The Duke of Wellington Writing Dispatches is an 1836 history painting by the British artist David Wilkie. It shows the Duke of Wellington the night before the Battle of Waterloo writing to the King of France Louis XVIII who was then in exile in Ghent by lamplight to inform him of the coming battle.

The painting was commissioned by James Willoughby Gordon, the Quartermaster-General along with a portrait of the Duke of York produced in 1823, although the project was long-delayed. Wilkie intended it to show Wellington writing the dispatch announcing the victory at Waterloo in his battlefield headquarters, making it a loose companion to one of his best-known works The Chelsea Pensioners Reading the Waterloo Dispatch from 1822. However, Gordon pointed out that this was historically inaccurate as the Waterloo dispatch was written in Brussels.

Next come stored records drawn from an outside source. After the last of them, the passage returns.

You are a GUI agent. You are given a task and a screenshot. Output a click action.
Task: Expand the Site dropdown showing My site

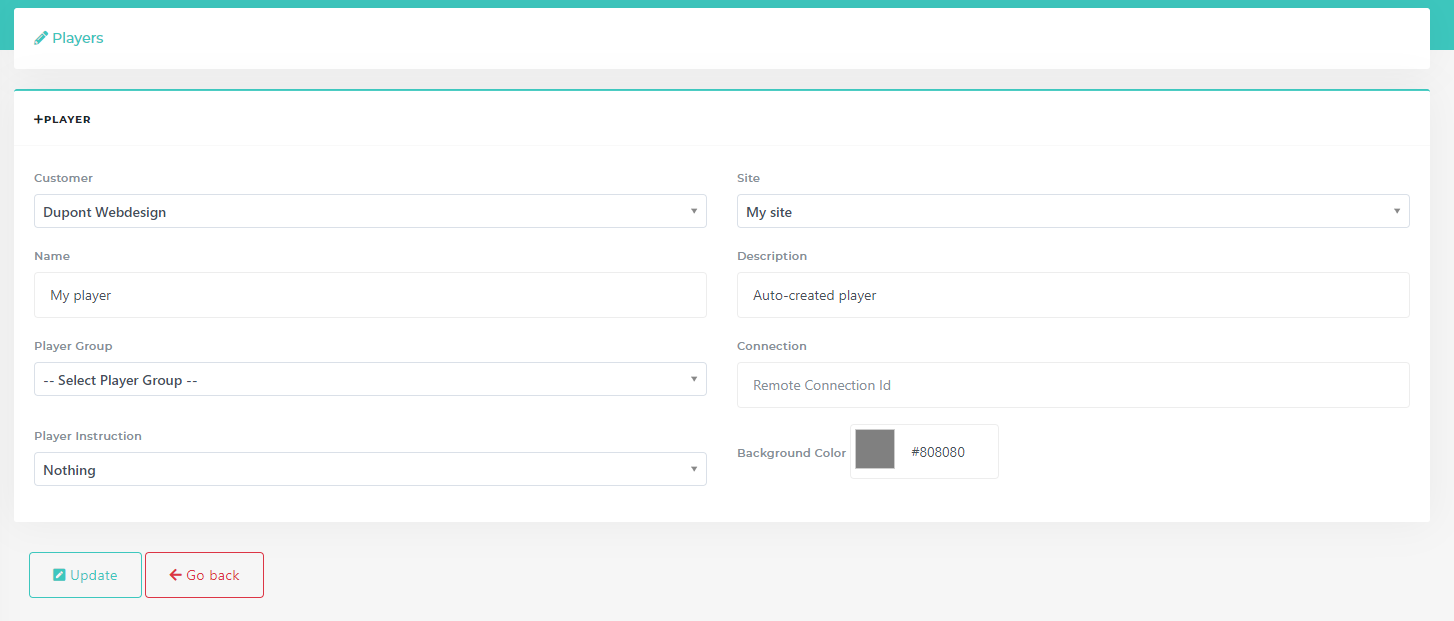click(1072, 211)
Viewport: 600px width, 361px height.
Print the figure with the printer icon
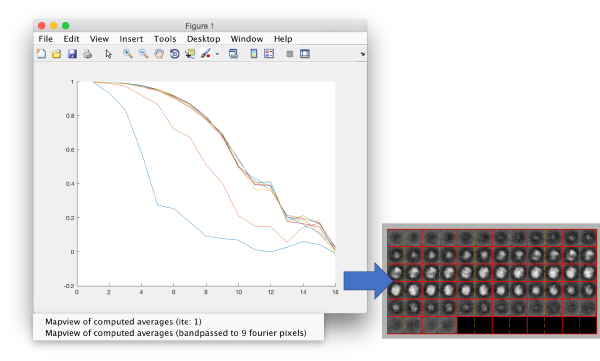(88, 54)
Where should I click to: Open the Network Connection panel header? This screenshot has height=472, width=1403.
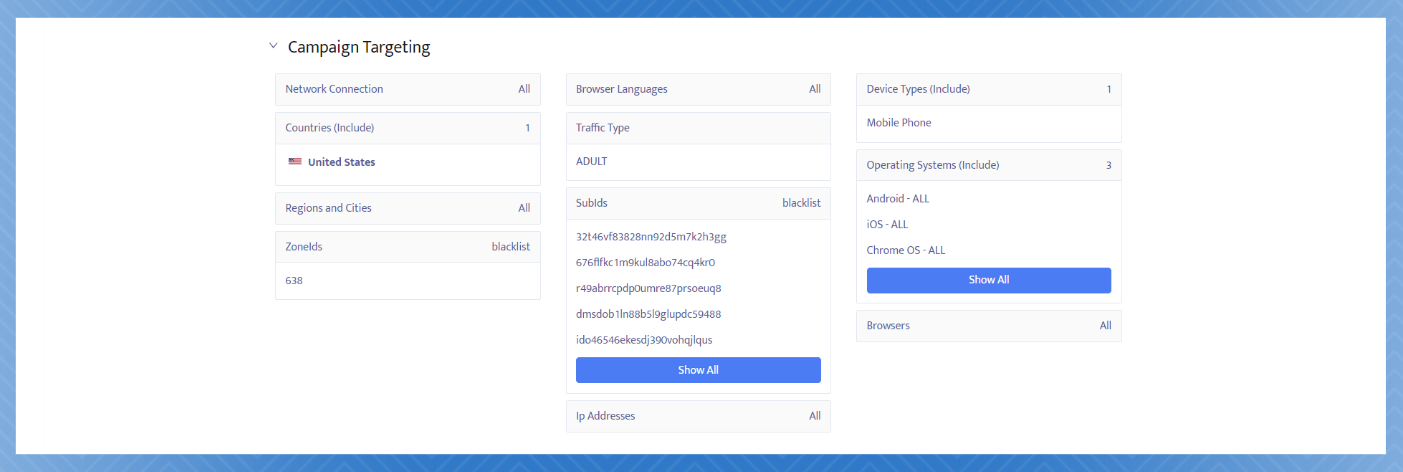point(407,89)

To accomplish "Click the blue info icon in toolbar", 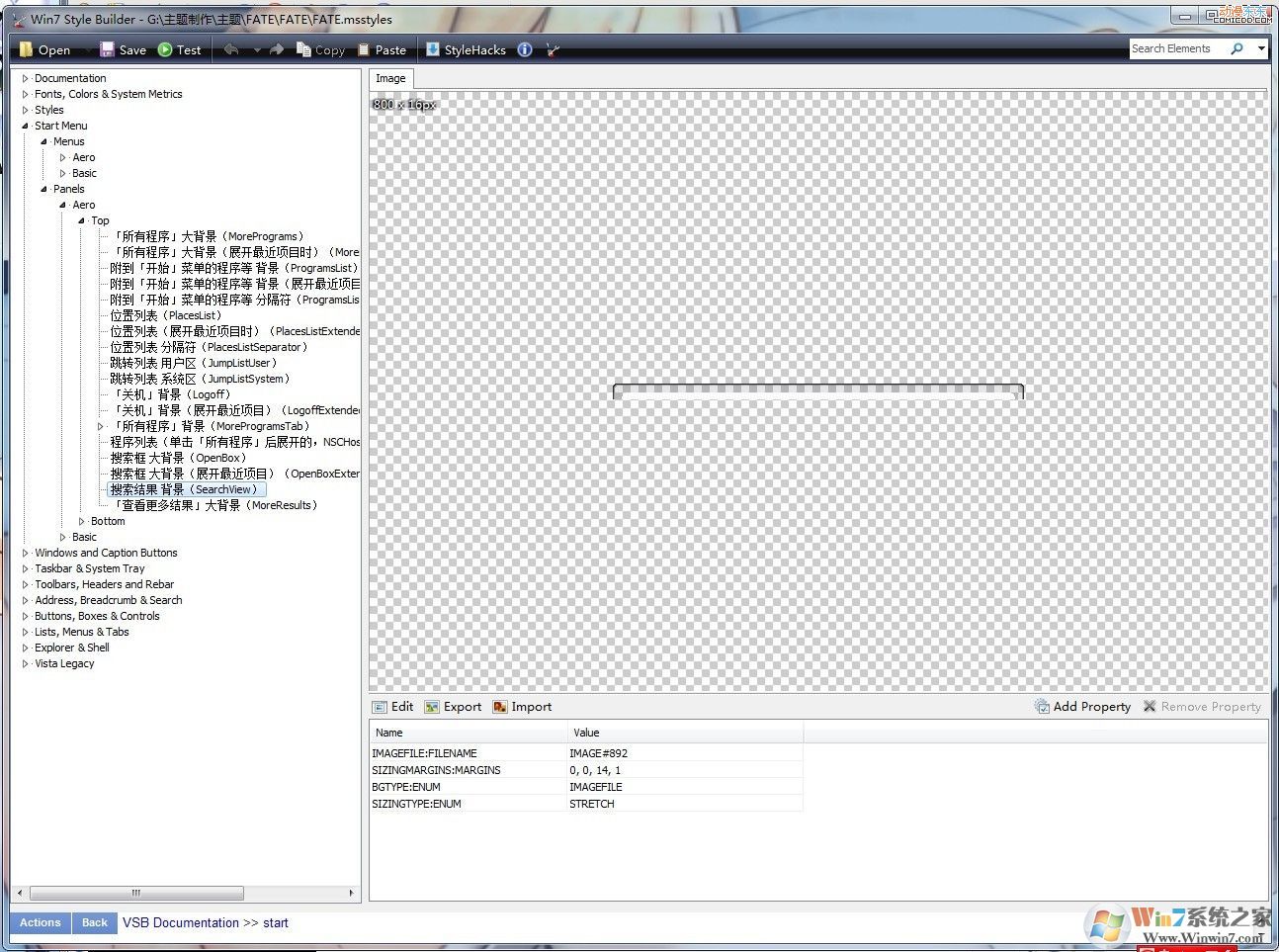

Instead when it was displayed at the Royal Academy Exhibition of 1836 at Somerset House in London it was under the title The Duke of Welliington Writing to the King of France on the Eve of Waterloo. In fact this was itself inaccurate as Wellington had in fact written not to Louis, but to the king's nephew Charles Ferdinand, Duke of Berry at three o'clock in the morning. Today the painting is in the collection of the Aberdeen Art Gallery having been acquired in 1938.

==Bibliography==
- Tromans, Nicholas. David Wilkie: The People's Painter. Edinburgh University Press, 2007.
- Wellesley, Charles. Wellington Portrayed. Unicorn Press, 2014.
- Wright, Christopher, Gordon, Catherine May & Smith, Mary Peskett. British and Irish Paintings in Public Collections: An Index of British and Irish Oil Paintings by Artists Born Before 1870 in Public and Institutional Collections in the United Kingdom and Ireland. Yale University Press, 2006.